[Records from a data collection]
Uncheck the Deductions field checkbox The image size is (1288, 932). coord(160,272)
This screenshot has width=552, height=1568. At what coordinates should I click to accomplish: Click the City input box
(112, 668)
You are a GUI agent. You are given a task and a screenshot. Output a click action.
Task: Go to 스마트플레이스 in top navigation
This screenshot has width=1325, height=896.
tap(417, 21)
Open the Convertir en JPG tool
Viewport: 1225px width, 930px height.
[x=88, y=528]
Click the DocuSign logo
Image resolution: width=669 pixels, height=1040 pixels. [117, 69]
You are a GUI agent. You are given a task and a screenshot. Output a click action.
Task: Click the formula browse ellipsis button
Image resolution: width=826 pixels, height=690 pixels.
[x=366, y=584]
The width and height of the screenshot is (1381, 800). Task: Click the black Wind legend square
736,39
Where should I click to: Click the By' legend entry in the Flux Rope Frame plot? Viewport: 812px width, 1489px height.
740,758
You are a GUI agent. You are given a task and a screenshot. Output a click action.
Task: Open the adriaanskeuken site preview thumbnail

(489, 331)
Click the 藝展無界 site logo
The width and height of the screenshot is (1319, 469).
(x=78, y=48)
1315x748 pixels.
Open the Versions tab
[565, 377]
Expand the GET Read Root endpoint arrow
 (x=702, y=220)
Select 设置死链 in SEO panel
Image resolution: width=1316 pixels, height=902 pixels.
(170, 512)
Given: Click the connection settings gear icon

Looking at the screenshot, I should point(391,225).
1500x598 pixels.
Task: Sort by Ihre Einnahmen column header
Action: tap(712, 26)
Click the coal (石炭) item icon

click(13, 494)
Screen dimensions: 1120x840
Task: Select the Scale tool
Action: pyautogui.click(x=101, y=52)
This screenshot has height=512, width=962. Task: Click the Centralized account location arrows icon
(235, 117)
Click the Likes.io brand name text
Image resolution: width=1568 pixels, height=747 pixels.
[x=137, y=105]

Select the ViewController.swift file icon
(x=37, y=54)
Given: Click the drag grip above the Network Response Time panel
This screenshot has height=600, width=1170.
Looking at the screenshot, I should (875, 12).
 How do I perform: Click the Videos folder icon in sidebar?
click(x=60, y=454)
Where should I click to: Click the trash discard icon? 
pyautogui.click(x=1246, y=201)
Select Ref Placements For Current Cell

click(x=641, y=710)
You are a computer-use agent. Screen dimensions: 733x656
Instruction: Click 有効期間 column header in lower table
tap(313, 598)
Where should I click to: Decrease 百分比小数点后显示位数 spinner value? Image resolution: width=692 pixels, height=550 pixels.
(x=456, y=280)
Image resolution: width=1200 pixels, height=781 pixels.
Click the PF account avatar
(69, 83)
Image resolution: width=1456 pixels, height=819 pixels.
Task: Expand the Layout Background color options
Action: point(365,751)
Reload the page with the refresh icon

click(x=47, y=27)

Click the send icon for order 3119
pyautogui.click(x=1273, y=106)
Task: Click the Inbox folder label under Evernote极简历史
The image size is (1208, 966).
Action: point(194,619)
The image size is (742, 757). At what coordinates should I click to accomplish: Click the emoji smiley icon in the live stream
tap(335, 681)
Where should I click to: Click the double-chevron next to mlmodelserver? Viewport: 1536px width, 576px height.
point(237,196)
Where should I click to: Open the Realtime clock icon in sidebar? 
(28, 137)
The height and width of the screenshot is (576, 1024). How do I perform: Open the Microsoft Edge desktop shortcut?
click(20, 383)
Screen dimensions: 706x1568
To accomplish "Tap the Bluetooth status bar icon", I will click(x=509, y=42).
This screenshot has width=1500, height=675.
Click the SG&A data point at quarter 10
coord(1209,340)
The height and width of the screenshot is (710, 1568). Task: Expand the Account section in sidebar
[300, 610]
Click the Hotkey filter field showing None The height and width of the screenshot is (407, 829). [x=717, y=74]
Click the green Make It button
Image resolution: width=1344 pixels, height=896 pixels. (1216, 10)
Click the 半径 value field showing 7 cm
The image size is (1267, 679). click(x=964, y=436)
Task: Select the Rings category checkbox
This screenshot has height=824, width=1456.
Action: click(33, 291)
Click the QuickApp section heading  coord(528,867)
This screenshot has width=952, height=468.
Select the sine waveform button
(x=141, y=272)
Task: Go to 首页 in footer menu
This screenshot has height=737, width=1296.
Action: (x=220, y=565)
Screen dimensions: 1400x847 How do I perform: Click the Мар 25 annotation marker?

_YOUR ASSIGNMENT_. The records above are to be printed out again exactly, without omission.

_EXERCISE SOLUTION_.
Uncheck the Deductions field checkbox The image size is (1288, 932). coord(160,272)
This screenshot has width=552, height=1568. At what coordinates should I click to accomplish: Click the City input box
(112, 668)
You are a GUI agent. You are given a task and a screenshot. Output a click action.
Task: Go to 스마트플레이스 in top navigation
This screenshot has width=1325, height=896.
tap(417, 21)
Open the Convertir en JPG tool
Viewport: 1225px width, 930px height.
[x=88, y=528]
Click the DocuSign logo
Image resolution: width=669 pixels, height=1040 pixels. [117, 69]
You are a GUI agent. You are given a task and a screenshot. Output a click action.
Task: Click the formula browse ellipsis button
Image resolution: width=826 pixels, height=690 pixels.
[x=366, y=584]
The width and height of the screenshot is (1381, 800). Task: Click the black Wind legend square
736,39
Where should I click to: Click the By' legend entry in the Flux Rope Frame plot? Viewport: 812px width, 1489px height.
740,758
You are a GUI agent. You are given a task and a screenshot. Output a click action.
Task: Open the adriaanskeuken site preview thumbnail

(489, 331)
Click the 藝展無界 site logo
The width and height of the screenshot is (1319, 469).
(x=78, y=48)
1315x748 pixels.
Open the Versions tab
[565, 377]
Expand the GET Read Root endpoint arrow
 (x=702, y=220)
Select 设置死链 in SEO panel
Image resolution: width=1316 pixels, height=902 pixels.
(170, 512)
Given: Click the connection settings gear icon

Looking at the screenshot, I should point(391,225).
1500x598 pixels.
Task: Sort by Ihre Einnahmen column header
Action: tap(712, 26)
Click the coal (石炭) item icon

click(13, 494)
Screen dimensions: 1120x840
Task: Select the Scale tool
Action: pyautogui.click(x=101, y=52)
This screenshot has height=512, width=962. Task: Click the Centralized account location arrows icon
(235, 117)
Click the Likes.io brand name text
Image resolution: width=1568 pixels, height=747 pixels.
[x=137, y=105]

Select the ViewController.swift file icon
(x=37, y=54)
Given: Click the drag grip above the Network Response Time panel
This screenshot has height=600, width=1170.
Looking at the screenshot, I should (875, 12).
 How do I perform: Click the Videos folder icon in sidebar?
click(x=60, y=454)
Where should I click to: Click the trash discard icon? 
pyautogui.click(x=1246, y=201)
Select Ref Placements For Current Cell

click(x=641, y=710)
You are a computer-use agent. Screen dimensions: 733x656
Instruction: Click 有効期間 column header in lower table
tap(313, 598)
Where should I click to: Decrease 百分比小数点后显示位数 spinner value? Image resolution: width=692 pixels, height=550 pixels.
(x=456, y=280)
Image resolution: width=1200 pixels, height=781 pixels.
Click the PF account avatar
(69, 83)
Image resolution: width=1456 pixels, height=819 pixels.
Task: Expand the Layout Background color options
Action: point(365,751)
Reload the page with the refresh icon

click(x=47, y=27)

Click the send icon for order 3119
pyautogui.click(x=1273, y=106)
Task: Click the Inbox folder label under Evernote极简历史
The image size is (1208, 966).
Action: point(194,619)
The image size is (742, 757). At what coordinates should I click to accomplish: Click the emoji smiley icon in the live stream
tap(335, 681)
Where should I click to: Click the double-chevron next to mlmodelserver? Viewport: 1536px width, 576px height.
point(237,196)
Where should I click to: Open the Realtime clock icon in sidebar? 
(28, 137)
The height and width of the screenshot is (576, 1024). How do I perform: Open the Microsoft Edge desktop shortcut?
click(20, 383)
Screen dimensions: 706x1568
To accomplish "Tap the Bluetooth status bar icon", I will click(x=509, y=42).
This screenshot has width=1500, height=675.
Click the SG&A data point at quarter 10
coord(1209,340)
The height and width of the screenshot is (710, 1568). Task: Expand the Account section in sidebar
[300, 610]
Click the Hotkey filter field showing None The height and width of the screenshot is (407, 829). [x=717, y=74]
Click the green Make It button
Image resolution: width=1344 pixels, height=896 pixels. (1216, 10)
Click the 半径 value field showing 7 cm
The image size is (1267, 679). click(x=964, y=436)
Task: Select the Rings category checkbox
This screenshot has height=824, width=1456.
Action: click(33, 291)
Click the QuickApp section heading  coord(528,867)
This screenshot has width=952, height=468.
Select the sine waveform button
(x=141, y=272)
Task: Go to 首页 in footer menu
This screenshot has height=737, width=1296.
Action: (x=220, y=565)
Screen dimensions: 1400x847 How do I perform: Click the Мар 25 annotation marker?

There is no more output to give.